Seputar Peradilan

Perpisahan dan Pelepasan Hakim

Kalianda, Rabu tanggal 28 Februari 2018 bertempat di Ruang Sidang Utama Pengadilan Agama Kalianda dilaksanakan acara Pelepasan dan Perpisahan Hakim H. Martomo, S.H.I., M.A., Acara tersebut  dihadiri oleh para Hakim, Pejabat Fungsional dan struktural serta Seluruh Pegawai Pengadilan Agama Kalianda.

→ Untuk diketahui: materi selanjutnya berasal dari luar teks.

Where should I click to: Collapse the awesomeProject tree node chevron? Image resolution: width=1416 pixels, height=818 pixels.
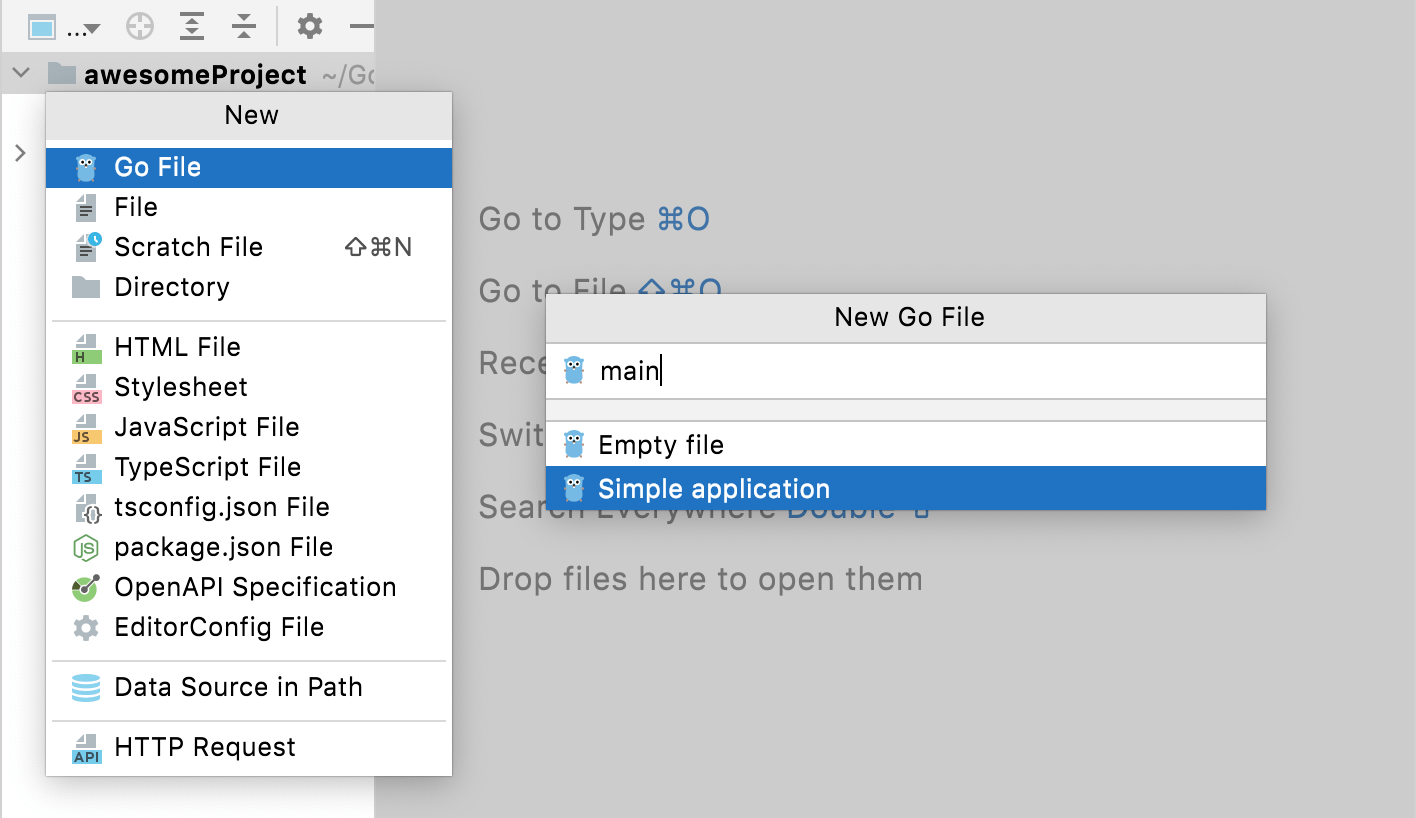pyautogui.click(x=19, y=73)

Kalaulah tidak ada manisnya perjumpaan tentu tak akan kami rasakan getirnya perpisahan, itulah pepatah yang sangat tepat mewakili perasaan seluruh pegawai Pengadilan Agama Kalianda ujar Hakim Pengadilan Agama Kalinda H.Dede Andi, S.H.I., M.H. mewakili kesan dari seluruh Pegawai Pengadilan Agama Kalianda, selain sebagai hakim beliau adalah imam mesjid istiqlal yang tidak diragukan lagi keilmuannya, kita pernah belajar tahsinul Qur’an juga banyak masyarakat yang menangisi perpisah ini karena berkat beliau banyak masyarakat yang jarang ke mesjid menjadi rajin ke mesjid karena ajakannya di pengajian yang beliau isi di Mesjid kubah Intan Kalianda.  Saya sebagai saksi hidupnya, ujarnya. 

Selanjutnya pesan kami dari seluruh Pegawai Agama Kalianda jaga silaturahim, kalaupun tidak tatap muka paling tidak silaturahim bisa via Whatsapp, Facebook, BBM dan lain-lain. Dan sebagai manusia biasa tentu dalam bergaul dan bekerja tentu ada salah dan khilap mohon dimaafkan, imbuhnya menutup sambutan.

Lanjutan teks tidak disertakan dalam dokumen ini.